**PROMPT**
Would you please print exactly the lines that run from the one with "Open external link" to the last line of the data, both included, without any pictures?

[Collected data]

[Start of Attachment]

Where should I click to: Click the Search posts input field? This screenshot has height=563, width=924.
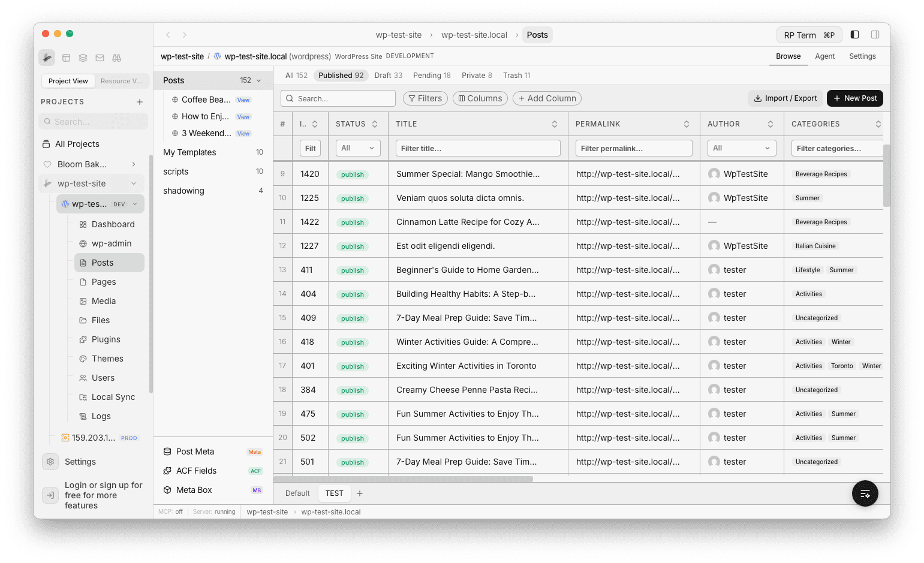click(x=338, y=98)

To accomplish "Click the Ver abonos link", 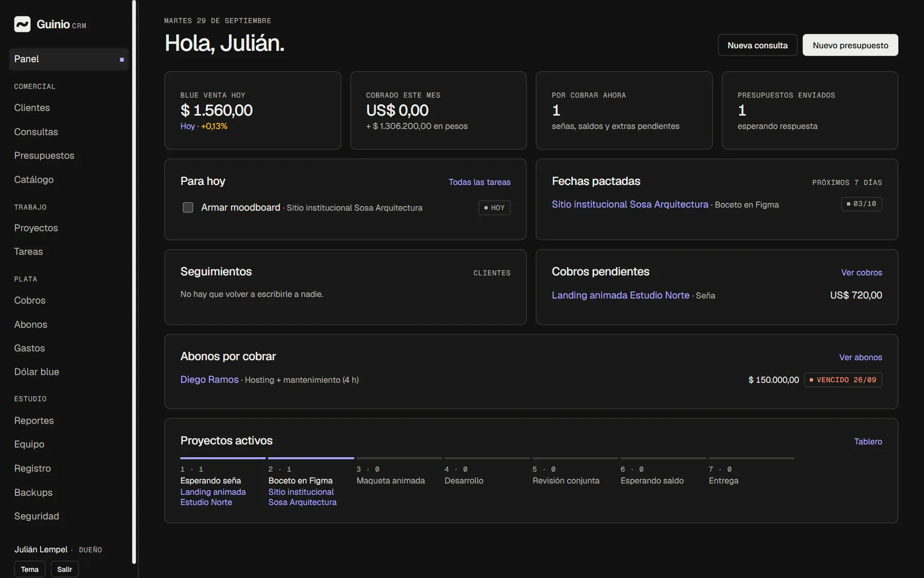I will pos(860,357).
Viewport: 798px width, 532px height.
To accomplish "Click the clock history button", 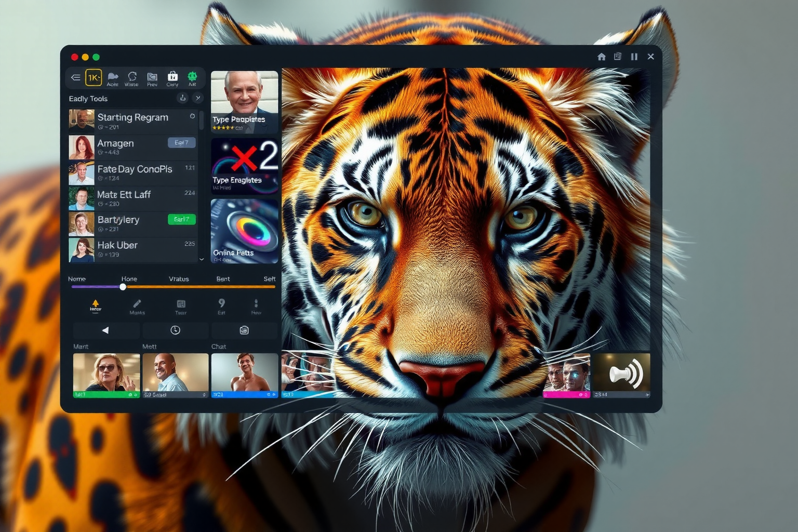I will click(x=175, y=330).
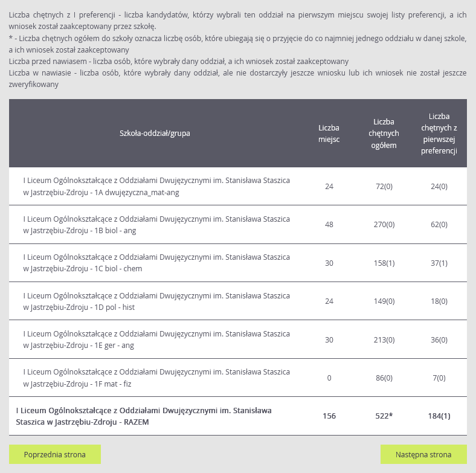Select the 1B biol - ang row
The image size is (476, 473).
[156, 225]
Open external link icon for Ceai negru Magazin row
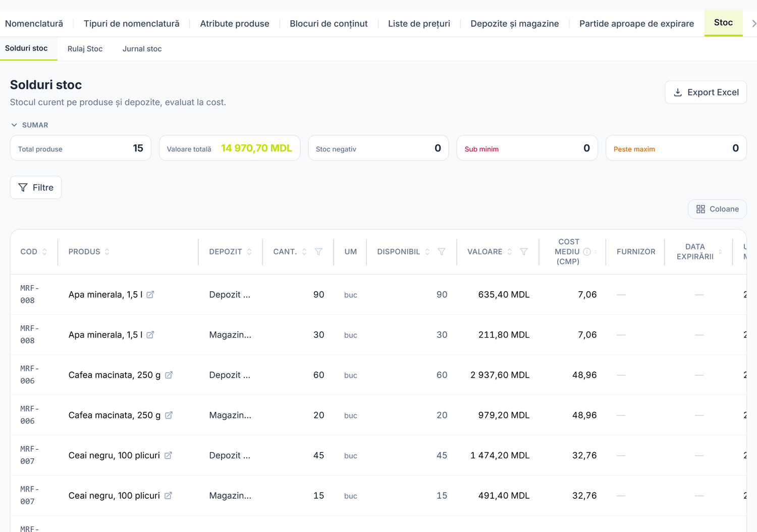 click(168, 496)
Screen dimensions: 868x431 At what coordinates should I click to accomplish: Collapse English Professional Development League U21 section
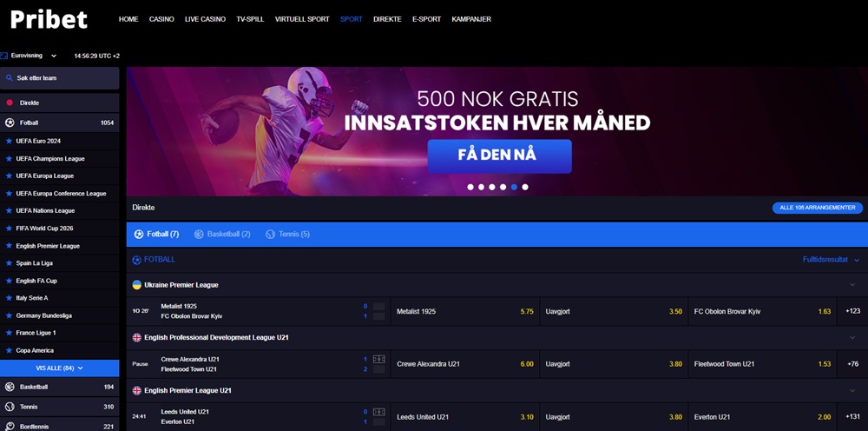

[End of Attachment]

**ANSWER SECTION**
Open external link icon for Ceai negru Magazin row
 click(168, 496)
Screen dimensions: 868x431 At what coordinates should I click to accomplish: Collapse English Professional Development League U21 section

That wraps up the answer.